Aktuelles Lexikon:Springprozession

Den heiligen Willibrord ehren die Pilger bis heute hüpfend.

Von Matthias Drobinski

Willibrord aus Angelsachsen, unermüdlicher Missionar der Friesen, starb im Jahr 739, und bald begannen die bekehrten Christen, zu seinem Grab in Echternach im heutigen Luxemburg zu pilgern. Um 1000 herum schrieb Abt Berno von Reichenau, man solle "magno tripudio" den Heiligen ehren. Heißt das, wörtlich übersetzt, mit einem großen Dreisprung? Oder doch, im übertragenen Sinn, mit großer Freude? Bis heute ist nicht geklärt, wie die Tradition entstand, springend zu Willibrord zu pilgern.
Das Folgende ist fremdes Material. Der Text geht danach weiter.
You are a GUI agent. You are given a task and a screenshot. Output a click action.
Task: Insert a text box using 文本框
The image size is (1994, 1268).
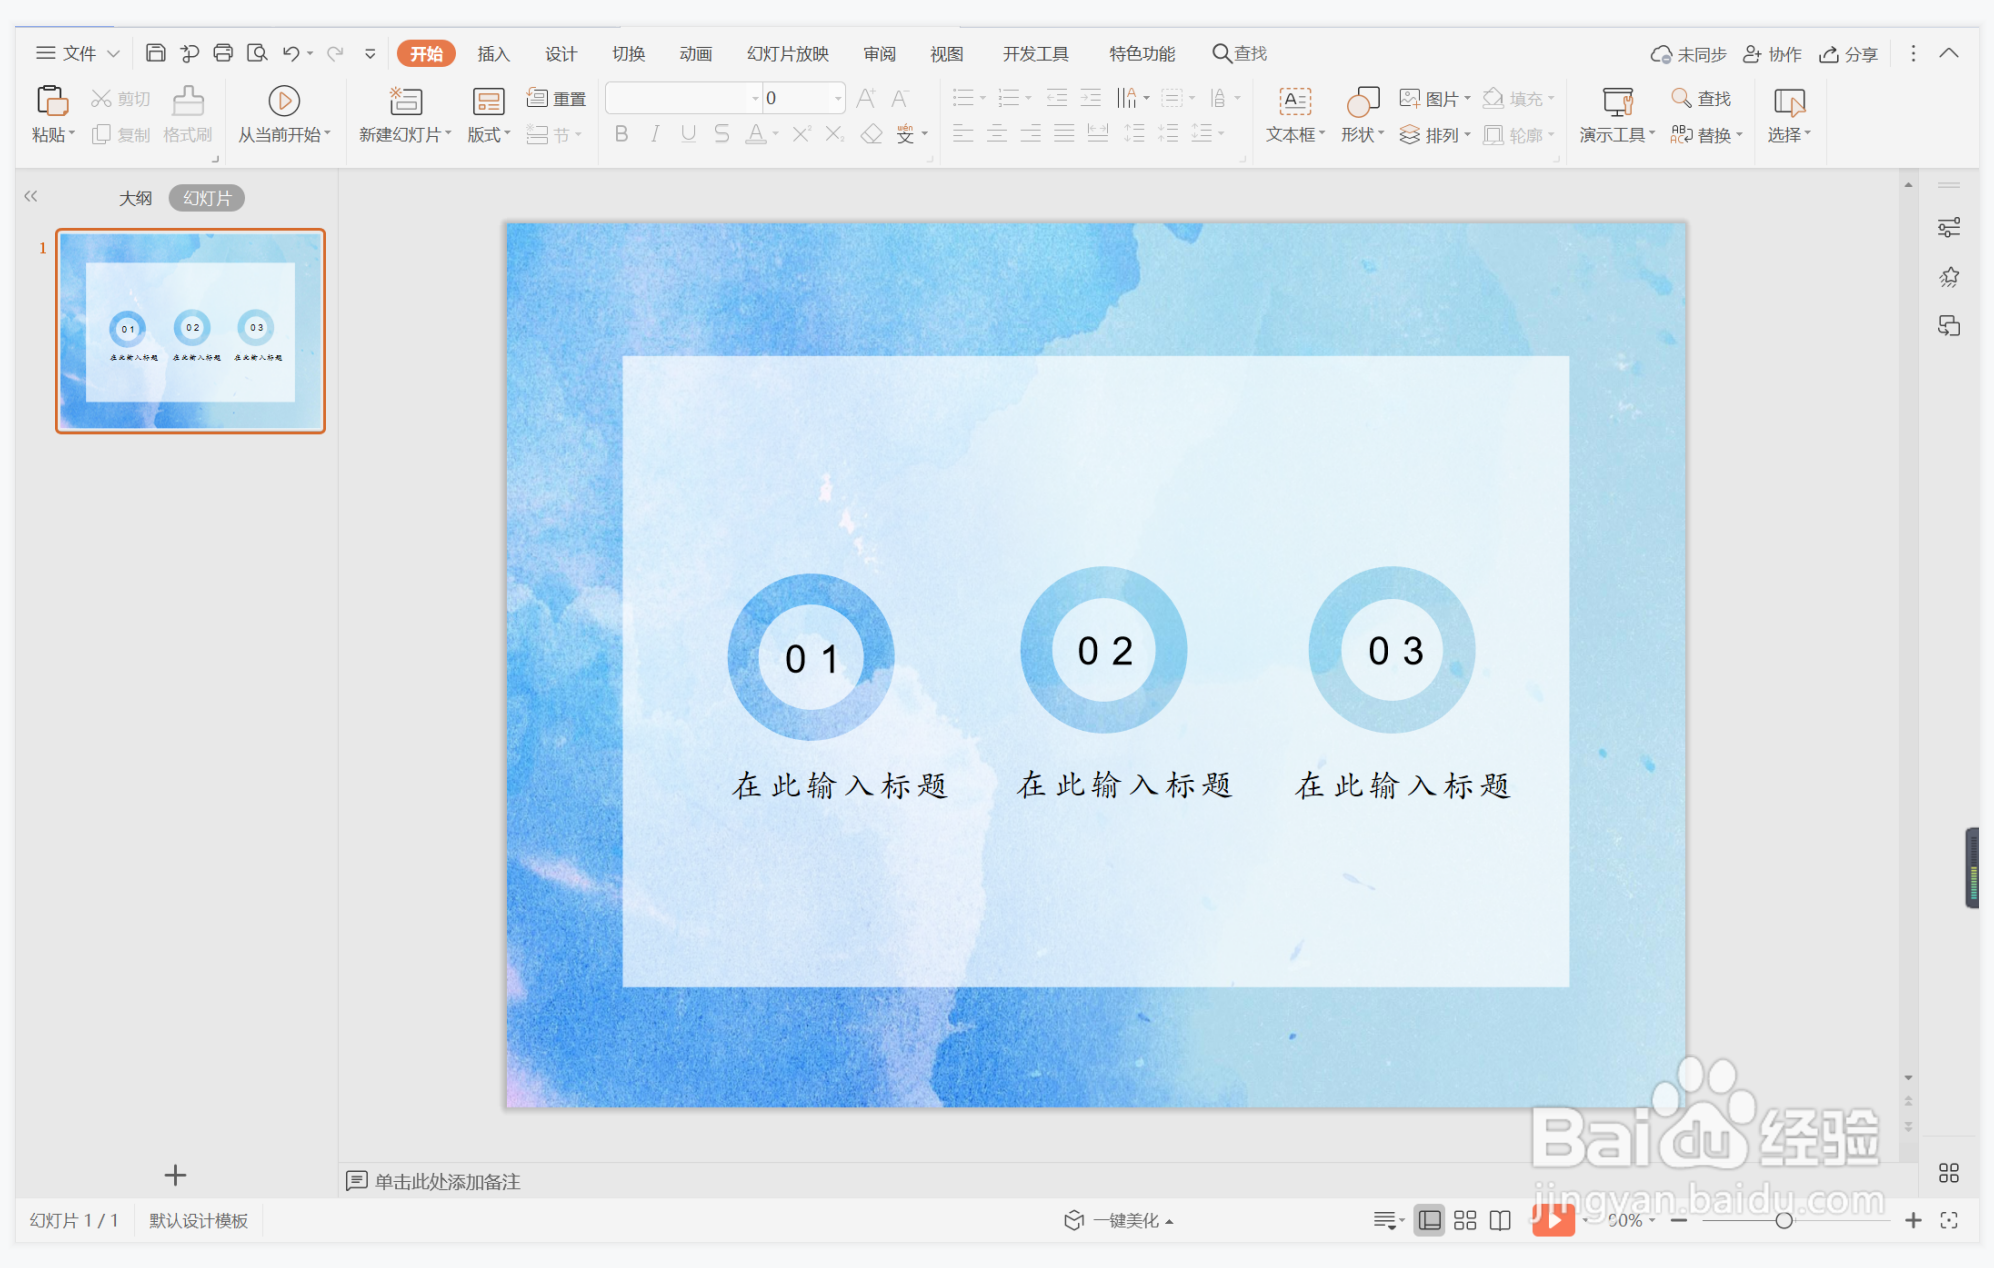coord(1292,112)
Vielleicht geht sie auf ein heidnisches Ritual zurück; entsprechend misstrauisch beäugten geistliche und weltliche Autoritäten die Springprozession. Doch weder der Bischof von Trier im 17. noch König Wilhelm I. im 19. Jahrhundert konnten den Echternachern das Springen am Pfingstdienstag austreiben, das heute der Unesco als immaterielles Kulturgut gilt; nur unter deutscher Besatzung war es ab 1940 verboten. Die Echternacher Pilger springen übrigens nach vorne. Zwei vor, einen zurück; drei vor, zwei zurück - das war nie Sitte. Seit 1947 ist es wegen der Unfallgefahr unerwünscht. Die Pilger stehen in Fünferreihen und halten jeweils den Zipfel eines weißen Tuchs. Musikanten spielen eine langsame Polka und geben den Rhythmus vor. Inzwischen springt unter den 10 000 Pilgern auch der Bischof mit.